● **Task brief**:
Rewrite the part of the items that opens with the line containing "Mark the arrowhead touching Object 5" and runs through the end of the items, replacing "arrowhead" with "arrow tip" and leaving everything else unchanged. Give only that part.

● **Recorded information**:
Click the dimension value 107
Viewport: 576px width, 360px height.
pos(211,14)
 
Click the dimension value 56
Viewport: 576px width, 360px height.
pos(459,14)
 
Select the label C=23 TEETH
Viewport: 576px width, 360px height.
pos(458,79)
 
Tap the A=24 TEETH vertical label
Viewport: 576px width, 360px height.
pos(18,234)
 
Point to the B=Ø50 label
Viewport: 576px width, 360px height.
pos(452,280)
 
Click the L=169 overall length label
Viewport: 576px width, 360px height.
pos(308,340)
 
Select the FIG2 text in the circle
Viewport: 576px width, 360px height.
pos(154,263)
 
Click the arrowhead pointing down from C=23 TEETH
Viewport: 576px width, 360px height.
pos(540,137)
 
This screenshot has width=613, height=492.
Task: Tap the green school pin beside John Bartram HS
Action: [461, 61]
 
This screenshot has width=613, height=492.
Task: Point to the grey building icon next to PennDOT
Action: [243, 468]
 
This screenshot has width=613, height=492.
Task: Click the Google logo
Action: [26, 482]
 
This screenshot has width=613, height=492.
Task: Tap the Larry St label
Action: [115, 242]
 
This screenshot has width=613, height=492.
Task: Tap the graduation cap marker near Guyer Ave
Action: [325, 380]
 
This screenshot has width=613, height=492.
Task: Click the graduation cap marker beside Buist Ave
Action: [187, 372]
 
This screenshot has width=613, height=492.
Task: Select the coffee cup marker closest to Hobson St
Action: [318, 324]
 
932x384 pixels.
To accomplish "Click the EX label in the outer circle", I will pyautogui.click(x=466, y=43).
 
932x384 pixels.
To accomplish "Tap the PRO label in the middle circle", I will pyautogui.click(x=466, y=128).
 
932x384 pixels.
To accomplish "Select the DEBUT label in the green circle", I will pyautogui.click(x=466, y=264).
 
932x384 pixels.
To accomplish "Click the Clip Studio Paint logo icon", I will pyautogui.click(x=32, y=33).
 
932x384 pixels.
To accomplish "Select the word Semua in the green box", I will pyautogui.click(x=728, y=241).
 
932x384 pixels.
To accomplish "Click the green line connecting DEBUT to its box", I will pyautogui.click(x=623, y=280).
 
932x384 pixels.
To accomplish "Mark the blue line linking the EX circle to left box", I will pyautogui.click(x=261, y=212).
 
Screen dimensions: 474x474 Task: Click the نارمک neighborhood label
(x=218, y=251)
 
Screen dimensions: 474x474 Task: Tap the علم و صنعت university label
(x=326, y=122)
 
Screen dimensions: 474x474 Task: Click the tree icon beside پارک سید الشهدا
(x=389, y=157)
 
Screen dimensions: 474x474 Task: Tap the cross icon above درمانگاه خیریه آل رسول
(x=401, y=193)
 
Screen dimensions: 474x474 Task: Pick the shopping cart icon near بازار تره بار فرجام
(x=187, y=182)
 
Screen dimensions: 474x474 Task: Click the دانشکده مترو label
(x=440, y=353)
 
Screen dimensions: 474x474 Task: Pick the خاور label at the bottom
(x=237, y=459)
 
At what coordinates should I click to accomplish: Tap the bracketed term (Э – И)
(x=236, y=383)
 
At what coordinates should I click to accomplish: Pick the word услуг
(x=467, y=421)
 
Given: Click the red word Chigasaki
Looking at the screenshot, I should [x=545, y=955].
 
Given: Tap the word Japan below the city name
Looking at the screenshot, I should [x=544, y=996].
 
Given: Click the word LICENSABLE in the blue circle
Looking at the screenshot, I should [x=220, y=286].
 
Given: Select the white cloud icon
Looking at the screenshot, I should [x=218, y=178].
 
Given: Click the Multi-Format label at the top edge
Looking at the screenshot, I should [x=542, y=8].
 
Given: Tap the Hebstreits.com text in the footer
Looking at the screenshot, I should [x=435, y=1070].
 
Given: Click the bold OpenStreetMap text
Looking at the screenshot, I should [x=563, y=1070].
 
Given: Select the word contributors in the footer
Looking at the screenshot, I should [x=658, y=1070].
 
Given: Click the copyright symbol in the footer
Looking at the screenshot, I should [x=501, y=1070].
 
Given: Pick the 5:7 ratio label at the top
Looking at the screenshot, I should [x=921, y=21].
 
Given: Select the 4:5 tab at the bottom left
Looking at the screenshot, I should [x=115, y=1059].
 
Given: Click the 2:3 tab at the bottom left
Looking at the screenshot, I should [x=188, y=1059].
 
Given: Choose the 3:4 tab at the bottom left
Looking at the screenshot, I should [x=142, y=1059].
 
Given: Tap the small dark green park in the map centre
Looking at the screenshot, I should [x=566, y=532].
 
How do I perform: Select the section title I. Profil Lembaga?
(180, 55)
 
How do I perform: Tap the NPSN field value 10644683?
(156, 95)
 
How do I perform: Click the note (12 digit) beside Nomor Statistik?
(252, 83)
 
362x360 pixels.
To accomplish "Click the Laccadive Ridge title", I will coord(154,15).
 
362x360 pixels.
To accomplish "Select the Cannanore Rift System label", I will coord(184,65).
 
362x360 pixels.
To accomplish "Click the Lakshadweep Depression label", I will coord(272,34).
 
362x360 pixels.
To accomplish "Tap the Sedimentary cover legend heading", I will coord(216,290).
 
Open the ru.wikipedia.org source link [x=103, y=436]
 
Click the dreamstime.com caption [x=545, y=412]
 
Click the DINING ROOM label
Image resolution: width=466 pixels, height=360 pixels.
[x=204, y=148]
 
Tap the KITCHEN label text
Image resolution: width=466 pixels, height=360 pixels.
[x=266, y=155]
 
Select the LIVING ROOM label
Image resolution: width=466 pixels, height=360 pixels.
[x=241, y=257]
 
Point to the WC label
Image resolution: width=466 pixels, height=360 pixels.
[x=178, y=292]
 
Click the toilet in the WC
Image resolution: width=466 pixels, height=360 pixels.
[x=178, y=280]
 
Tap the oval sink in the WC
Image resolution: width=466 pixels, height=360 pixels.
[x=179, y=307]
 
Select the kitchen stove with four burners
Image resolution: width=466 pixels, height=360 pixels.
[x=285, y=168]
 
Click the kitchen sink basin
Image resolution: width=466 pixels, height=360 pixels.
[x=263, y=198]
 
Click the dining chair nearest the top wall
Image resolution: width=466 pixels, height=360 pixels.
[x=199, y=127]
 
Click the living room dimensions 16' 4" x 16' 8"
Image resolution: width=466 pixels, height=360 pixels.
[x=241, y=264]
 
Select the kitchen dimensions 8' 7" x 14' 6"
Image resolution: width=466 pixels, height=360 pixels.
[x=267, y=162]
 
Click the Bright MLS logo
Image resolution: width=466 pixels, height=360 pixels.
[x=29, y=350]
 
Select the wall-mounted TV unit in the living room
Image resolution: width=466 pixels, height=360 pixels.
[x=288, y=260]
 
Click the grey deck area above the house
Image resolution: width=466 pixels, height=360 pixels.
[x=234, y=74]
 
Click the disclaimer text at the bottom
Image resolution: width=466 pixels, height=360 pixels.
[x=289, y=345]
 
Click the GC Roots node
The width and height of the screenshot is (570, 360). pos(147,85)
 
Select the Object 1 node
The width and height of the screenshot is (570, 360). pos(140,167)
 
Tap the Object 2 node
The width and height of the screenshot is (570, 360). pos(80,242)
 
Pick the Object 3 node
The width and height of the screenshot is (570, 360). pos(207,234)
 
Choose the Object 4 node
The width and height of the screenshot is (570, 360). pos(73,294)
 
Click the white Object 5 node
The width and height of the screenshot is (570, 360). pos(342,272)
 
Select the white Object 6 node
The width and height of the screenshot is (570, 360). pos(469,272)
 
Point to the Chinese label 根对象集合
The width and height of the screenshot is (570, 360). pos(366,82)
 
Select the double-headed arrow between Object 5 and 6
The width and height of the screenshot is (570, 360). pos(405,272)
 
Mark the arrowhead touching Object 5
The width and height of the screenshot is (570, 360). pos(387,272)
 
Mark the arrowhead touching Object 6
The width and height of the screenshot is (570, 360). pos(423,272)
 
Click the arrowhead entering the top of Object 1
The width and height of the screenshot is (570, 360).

● **The solution**:
Mark the arrow tip touching Object 5
The width and height of the screenshot is (570, 360). pos(387,272)
 
Mark the arrow tip touching Object 6
The width and height of the screenshot is (570, 360). pos(423,272)
 
Click the arrow tip entering the top of Object 1
The width and height of the screenshot is (570, 360).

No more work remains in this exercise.